A internet facilitou a informação, mas restringiu a capacidade de reflexão
Enviada em 18/04/2026
No primeiro semestre de 2026 entrou em vigor o ECA Digital - lei que visa regular o uso da internet e a relação das “big techs” com menores de idade em território brasileiro. Esse instrumento, elaborado com o apoio da sociedade civil em colaboração com influenciadores e Ong’s levantou muitos questionamentos e protestos: Seria a regulação o caminho mais eficiente no combate a crimes no ambiente virtual? A necessidade de exposição das pessoas inibiu a sua capacidade de julgamento?

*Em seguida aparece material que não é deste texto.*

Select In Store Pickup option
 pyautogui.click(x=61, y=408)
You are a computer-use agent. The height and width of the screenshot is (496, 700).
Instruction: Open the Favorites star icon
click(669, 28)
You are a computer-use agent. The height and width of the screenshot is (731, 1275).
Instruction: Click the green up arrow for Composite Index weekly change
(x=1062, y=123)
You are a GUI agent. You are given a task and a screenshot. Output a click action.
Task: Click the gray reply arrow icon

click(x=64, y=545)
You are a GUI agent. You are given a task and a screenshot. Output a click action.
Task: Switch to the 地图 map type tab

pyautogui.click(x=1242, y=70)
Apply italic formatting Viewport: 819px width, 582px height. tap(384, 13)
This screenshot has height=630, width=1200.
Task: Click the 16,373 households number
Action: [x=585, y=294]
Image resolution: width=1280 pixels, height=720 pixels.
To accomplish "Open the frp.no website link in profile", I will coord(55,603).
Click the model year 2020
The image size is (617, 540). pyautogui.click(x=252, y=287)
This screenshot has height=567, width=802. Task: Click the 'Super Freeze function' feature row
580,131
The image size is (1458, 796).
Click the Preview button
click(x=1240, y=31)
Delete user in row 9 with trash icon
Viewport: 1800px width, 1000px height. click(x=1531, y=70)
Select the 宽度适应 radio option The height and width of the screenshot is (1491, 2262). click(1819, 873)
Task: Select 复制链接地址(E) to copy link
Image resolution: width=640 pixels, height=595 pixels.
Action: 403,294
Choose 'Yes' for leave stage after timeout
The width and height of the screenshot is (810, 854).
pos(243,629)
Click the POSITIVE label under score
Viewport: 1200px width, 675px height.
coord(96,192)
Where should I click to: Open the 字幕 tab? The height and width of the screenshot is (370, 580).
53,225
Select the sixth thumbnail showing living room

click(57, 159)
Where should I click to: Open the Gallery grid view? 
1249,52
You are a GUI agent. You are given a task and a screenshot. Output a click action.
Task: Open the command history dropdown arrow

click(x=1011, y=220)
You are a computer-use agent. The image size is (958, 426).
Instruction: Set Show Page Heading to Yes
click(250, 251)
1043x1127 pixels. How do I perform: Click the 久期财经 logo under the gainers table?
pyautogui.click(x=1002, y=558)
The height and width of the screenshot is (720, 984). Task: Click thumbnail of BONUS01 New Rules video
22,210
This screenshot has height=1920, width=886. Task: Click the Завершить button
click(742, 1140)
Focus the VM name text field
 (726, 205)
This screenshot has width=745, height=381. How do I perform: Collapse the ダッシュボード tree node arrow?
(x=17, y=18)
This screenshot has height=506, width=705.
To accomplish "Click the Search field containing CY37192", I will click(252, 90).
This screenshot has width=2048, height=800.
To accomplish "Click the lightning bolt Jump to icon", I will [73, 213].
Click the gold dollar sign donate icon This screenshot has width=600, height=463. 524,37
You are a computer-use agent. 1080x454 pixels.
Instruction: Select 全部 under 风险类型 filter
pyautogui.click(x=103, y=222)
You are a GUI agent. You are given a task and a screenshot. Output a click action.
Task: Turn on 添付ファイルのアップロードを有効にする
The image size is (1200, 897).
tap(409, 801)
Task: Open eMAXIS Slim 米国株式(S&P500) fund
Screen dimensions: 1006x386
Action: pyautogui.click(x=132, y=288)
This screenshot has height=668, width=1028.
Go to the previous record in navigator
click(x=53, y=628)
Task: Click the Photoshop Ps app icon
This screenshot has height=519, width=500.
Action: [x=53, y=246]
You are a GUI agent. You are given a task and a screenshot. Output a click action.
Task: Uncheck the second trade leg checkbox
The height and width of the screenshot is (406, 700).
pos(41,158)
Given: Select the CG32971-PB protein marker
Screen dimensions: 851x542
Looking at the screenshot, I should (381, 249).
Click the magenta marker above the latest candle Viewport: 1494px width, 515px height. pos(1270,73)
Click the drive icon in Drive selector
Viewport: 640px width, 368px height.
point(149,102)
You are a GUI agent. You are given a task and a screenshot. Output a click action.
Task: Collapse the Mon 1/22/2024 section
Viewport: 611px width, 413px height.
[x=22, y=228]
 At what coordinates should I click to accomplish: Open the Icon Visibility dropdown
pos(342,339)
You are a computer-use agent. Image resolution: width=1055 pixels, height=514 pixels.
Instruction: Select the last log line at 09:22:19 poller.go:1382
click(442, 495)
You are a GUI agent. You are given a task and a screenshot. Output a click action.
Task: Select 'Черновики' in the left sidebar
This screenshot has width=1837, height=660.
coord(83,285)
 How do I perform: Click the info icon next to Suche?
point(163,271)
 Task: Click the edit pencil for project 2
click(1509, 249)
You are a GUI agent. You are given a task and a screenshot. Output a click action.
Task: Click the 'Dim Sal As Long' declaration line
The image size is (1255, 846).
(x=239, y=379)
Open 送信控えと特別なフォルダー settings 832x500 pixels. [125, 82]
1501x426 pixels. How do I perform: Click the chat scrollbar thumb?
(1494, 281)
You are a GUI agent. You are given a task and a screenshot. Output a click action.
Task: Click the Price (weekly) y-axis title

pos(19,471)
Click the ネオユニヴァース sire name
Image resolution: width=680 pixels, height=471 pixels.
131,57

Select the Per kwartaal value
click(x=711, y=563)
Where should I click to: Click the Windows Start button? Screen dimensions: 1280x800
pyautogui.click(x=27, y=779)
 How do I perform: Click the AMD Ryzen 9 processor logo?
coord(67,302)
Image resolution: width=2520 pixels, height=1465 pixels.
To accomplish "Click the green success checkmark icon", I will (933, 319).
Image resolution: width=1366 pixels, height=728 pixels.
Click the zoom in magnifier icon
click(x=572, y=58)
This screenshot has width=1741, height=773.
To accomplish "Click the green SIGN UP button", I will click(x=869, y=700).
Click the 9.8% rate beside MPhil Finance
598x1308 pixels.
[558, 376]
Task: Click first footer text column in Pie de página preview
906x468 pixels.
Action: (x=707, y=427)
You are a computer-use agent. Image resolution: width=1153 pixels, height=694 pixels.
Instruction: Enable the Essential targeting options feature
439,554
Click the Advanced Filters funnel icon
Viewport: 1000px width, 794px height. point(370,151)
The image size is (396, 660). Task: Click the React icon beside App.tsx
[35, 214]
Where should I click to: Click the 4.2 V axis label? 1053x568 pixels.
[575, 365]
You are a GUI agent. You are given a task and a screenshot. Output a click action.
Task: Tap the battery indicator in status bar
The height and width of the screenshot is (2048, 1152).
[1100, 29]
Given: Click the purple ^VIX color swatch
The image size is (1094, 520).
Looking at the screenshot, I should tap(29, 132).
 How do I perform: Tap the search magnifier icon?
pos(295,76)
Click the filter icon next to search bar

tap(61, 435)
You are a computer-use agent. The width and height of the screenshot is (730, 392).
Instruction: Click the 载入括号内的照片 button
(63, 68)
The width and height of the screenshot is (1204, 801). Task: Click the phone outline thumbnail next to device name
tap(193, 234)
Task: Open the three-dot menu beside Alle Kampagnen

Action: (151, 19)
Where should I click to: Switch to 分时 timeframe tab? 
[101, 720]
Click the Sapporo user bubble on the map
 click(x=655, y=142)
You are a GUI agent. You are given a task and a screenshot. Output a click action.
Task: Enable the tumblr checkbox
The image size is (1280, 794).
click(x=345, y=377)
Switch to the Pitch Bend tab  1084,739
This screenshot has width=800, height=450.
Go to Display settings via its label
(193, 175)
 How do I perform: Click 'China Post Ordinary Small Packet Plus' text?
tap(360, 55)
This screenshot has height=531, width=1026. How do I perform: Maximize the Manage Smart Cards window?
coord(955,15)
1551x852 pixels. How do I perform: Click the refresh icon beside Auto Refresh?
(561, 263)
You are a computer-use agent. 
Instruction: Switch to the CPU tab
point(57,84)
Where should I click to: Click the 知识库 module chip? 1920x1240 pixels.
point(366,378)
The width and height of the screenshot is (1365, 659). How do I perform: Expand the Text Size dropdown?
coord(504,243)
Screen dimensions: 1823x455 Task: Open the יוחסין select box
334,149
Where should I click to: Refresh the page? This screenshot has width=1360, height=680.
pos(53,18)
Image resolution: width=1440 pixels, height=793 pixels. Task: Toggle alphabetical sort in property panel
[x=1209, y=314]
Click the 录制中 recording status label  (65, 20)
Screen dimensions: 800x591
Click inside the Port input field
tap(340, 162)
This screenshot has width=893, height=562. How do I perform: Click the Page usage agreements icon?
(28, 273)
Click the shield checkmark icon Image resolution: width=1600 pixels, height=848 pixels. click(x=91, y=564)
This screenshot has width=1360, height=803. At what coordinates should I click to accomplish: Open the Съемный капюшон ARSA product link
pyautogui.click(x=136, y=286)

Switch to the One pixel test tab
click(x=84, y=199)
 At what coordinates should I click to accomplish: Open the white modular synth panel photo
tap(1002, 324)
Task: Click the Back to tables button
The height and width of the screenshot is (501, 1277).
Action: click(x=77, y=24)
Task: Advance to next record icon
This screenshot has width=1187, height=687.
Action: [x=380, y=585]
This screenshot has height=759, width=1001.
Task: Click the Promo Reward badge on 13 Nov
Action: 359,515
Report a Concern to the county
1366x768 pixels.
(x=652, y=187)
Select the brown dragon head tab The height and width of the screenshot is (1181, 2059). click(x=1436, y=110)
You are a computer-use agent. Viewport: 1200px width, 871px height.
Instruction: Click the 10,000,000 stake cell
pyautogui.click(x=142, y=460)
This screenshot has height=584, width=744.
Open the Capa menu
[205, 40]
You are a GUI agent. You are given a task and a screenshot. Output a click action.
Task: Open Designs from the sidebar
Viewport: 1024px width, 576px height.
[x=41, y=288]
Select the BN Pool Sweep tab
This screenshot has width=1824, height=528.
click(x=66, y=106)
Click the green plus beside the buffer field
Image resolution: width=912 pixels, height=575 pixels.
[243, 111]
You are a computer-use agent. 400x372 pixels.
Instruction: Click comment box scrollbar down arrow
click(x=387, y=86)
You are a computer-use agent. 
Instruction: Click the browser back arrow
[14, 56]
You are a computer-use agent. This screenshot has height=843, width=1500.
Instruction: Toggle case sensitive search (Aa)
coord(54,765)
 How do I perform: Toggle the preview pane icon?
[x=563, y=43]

Este último questionamento tem sido levado para dentro das empresas e escolas por meio do letramento digital, uma inciativa que visa discutir posturas e estimular comportamentos saudáveis dentro do ambiente virtual. Isso permite às pessoas se protegerem e refletirem sobre os impactos de suas atitudes tanto em sua vida profissional quanto pessoal. Essa abordagem certamente tem impactado positivamente e estimulado ações mais refletidas.
Já a criação de legislações, como o ECA Digital, busca regular legalmente as relações virtuais e tipificar crimes e as penalidades a eles relacionadas com o objetivo de inibir ações criminosas e aliciamentos dos mais variados. Como é este um tema relativamente novo no ordenamento jurídico brasileiro e na vida em sociedade, certamente muitas outras reflexões são requeridas. Outros temas ainda carecem de tratamento adequado, mas este é sem dúvida um marco memorável: a proteção de menores na internet.
Assim, este movimento de conscientização de uso das redes, tanto por meio de leis quanto de ações educativas, demonstra que existe uma demanda urgente que já está sendo tratada nos âmbitos necessários - educacional e jurídico. Faz-se necessário o impulsionamento do que já vem sendo realizado e o envolvimento de todos para garantir um alcance mais amplo e assertivo dessas políticas e o consequente impacto necessário na proteção das pessoas.